JAKARTA, INDEPENDENSIBER.com – Pemerintah Republik Indonesia resmi memberlakukan pembatasan media sosial bagi pelajar melalui PP TUNAS Nomor 17 Tahun 2025 mulai Maret 2026.
Kebijakan ini menuai respons positif dari kalangan pendidik dan orang tua yang menginginkan ruang digital lebih aman bagi anak.
Menyikapi regulasi tersebut, Kementerian Pendidikan Dasar dan Menengah (Kemendikdasmen) menghadirkan Super Aplikasi Rumah Pendidikan sebagai solusi strategis.
Pusat Data dan Teknologi Informasi (Pusdatin) merancang platform ini sebagai jejaring edukatif yang terintegrasi bagi ekosistem sekolah.
Mengutip laman rumah.pendidikan.go.id, Kepala Pusdatin, Wibowo Mukti, menjelaskan bahwa aplikasi ini menyediakan delapan menu utama guna mendukung pembelajaran.
Transformasi Digital Menuju Pembelajaran Inklusif
Menu unggulan seperti Ruang Murid dan Ruang Guru menjadi pilar utama dalam menciptakan interaksi digital yang berkualitas secara nasional.

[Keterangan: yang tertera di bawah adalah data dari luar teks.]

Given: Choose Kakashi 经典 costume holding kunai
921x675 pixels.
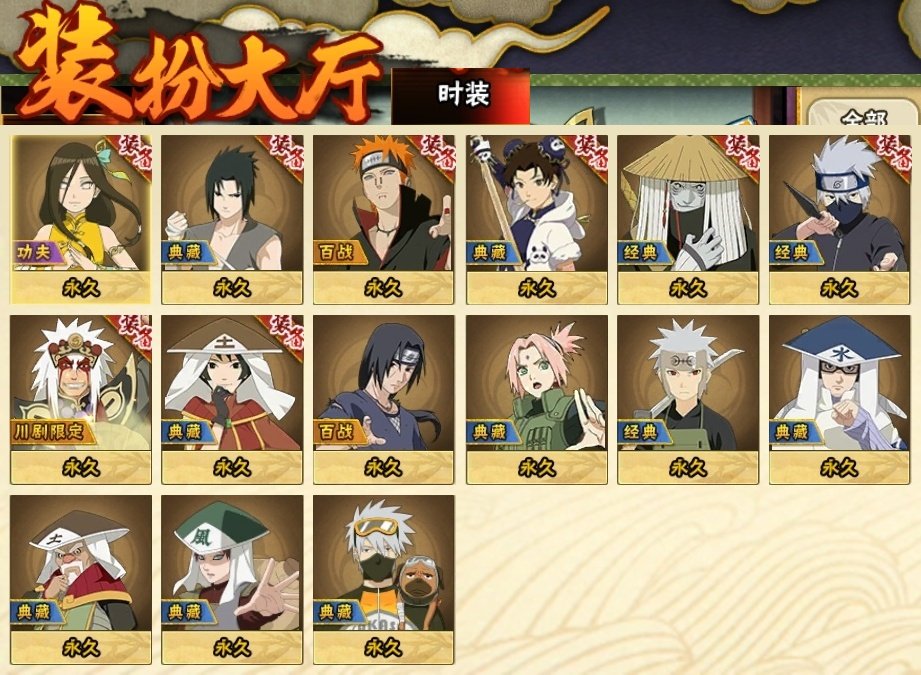Looking at the screenshot, I should (x=839, y=219).
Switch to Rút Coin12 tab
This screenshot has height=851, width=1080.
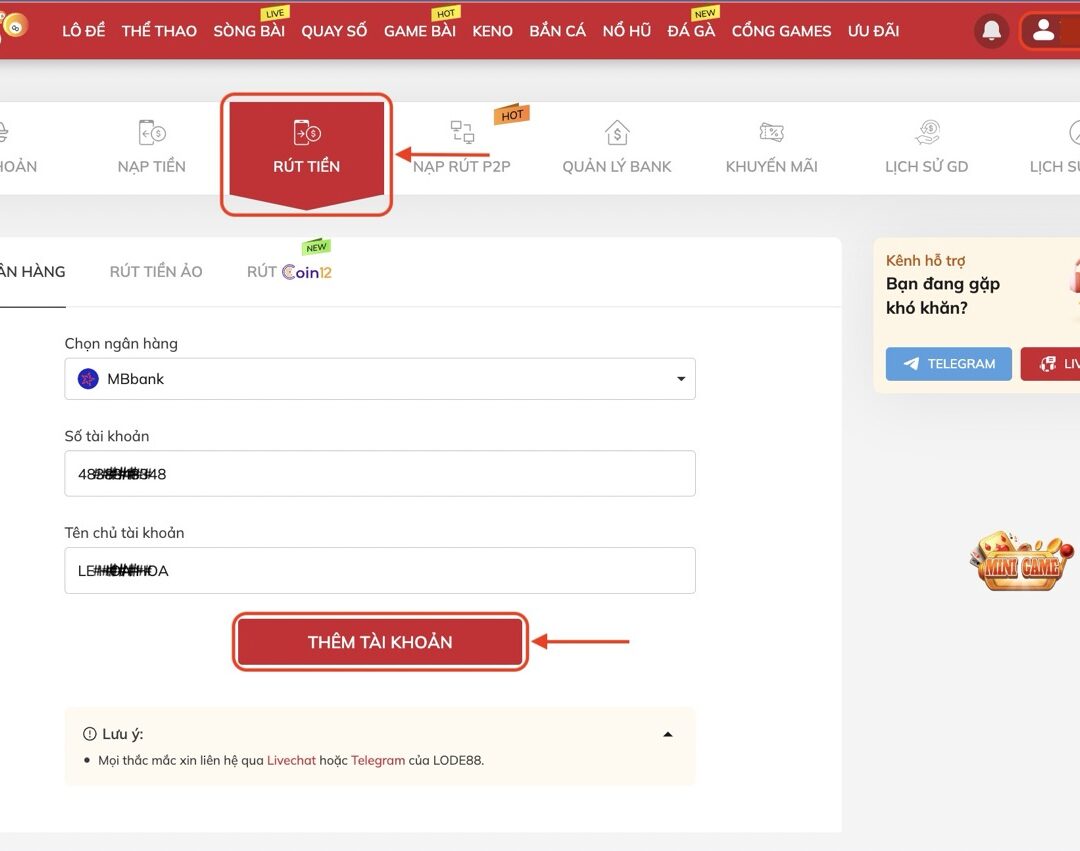pos(289,271)
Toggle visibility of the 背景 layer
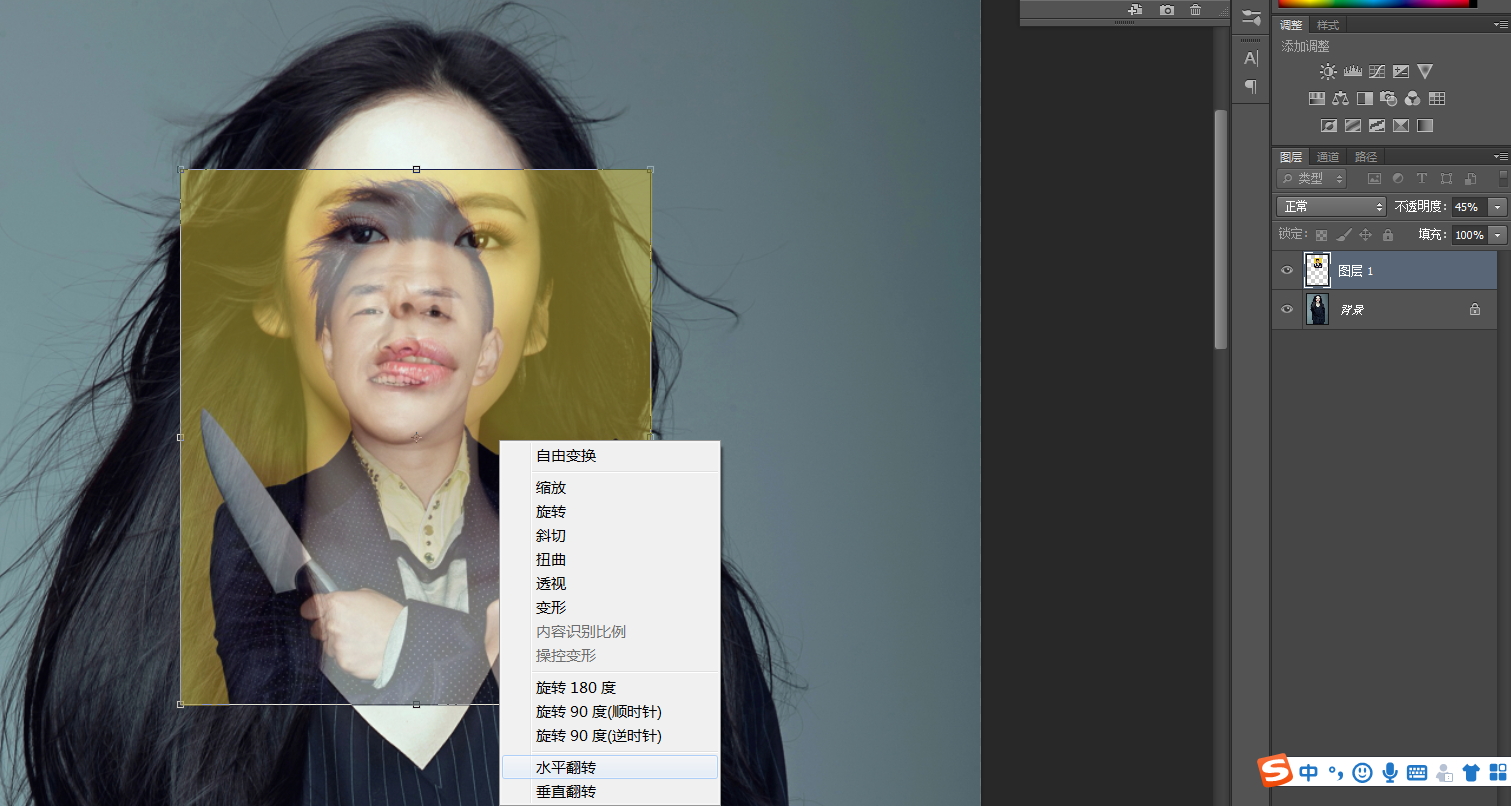The width and height of the screenshot is (1511, 806). (x=1287, y=308)
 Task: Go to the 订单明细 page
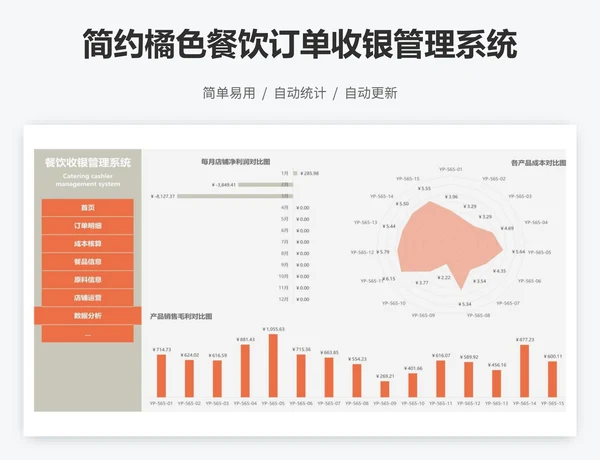pos(88,225)
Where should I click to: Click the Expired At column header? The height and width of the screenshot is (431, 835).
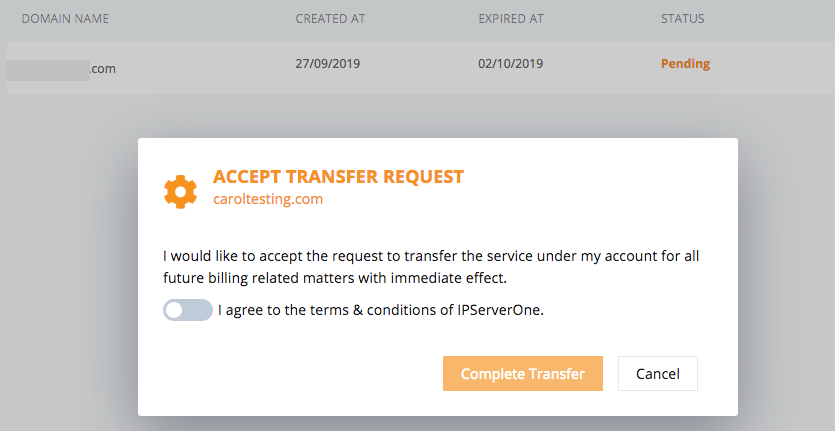[x=511, y=19]
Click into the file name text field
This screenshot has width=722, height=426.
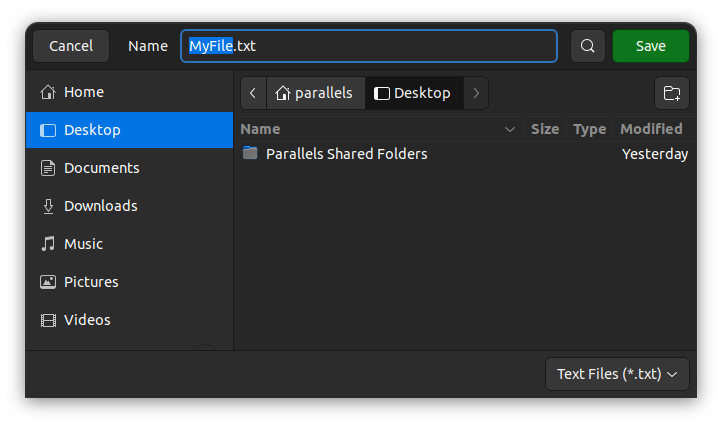[400, 46]
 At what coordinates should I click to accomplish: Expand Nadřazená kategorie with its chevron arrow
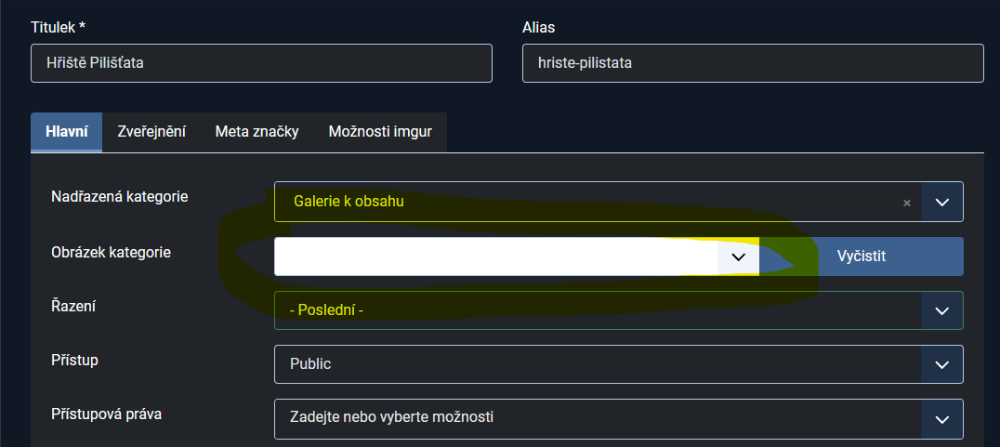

Sebelumnya, layanan pendidikan digital Indonesia terpecah ke dalam hampir 300 aplikasi yang berbeda.
Kondisi tersebut menyulitkan koordinasi bagi lebih dari 4 juta guru dan 40 juta siswa yang tersebar di belasan ribu pulau.
Hadirnya integrasi ini bertujuan menghapus tumpang tindih sistem yang selama ini menghambat efisiensi birokrasi pendidikan.
Pemerintah optimis platform tunggal ini mampu menjangkau seluruh pelosok negeri dengan standar layanan yang setara.
Wibowo Mukti menegaskan bahwa Super Aplikasi Rumah Pendidikan menjadi jawaban atas tantangan inklusivitas di tanah air.
“Super Aplikasi Rumah Pendidikan menghadirkan delapan menu utama, antara lain Ruang Murid dan Ruang Guru, yang dirancang untuk mendukung ekosistem pembelajaran digital nasional,” ungkapnya.
Melalui satu pintu akses, Kemendikdasmen berharap kualitas pembelajaran meningkat secara merata.
Inovasi ini sekaligus memastikan para pelajar tetap memiliki ruang berekspresi yang positif tanpa bergantung pada media sosial umum.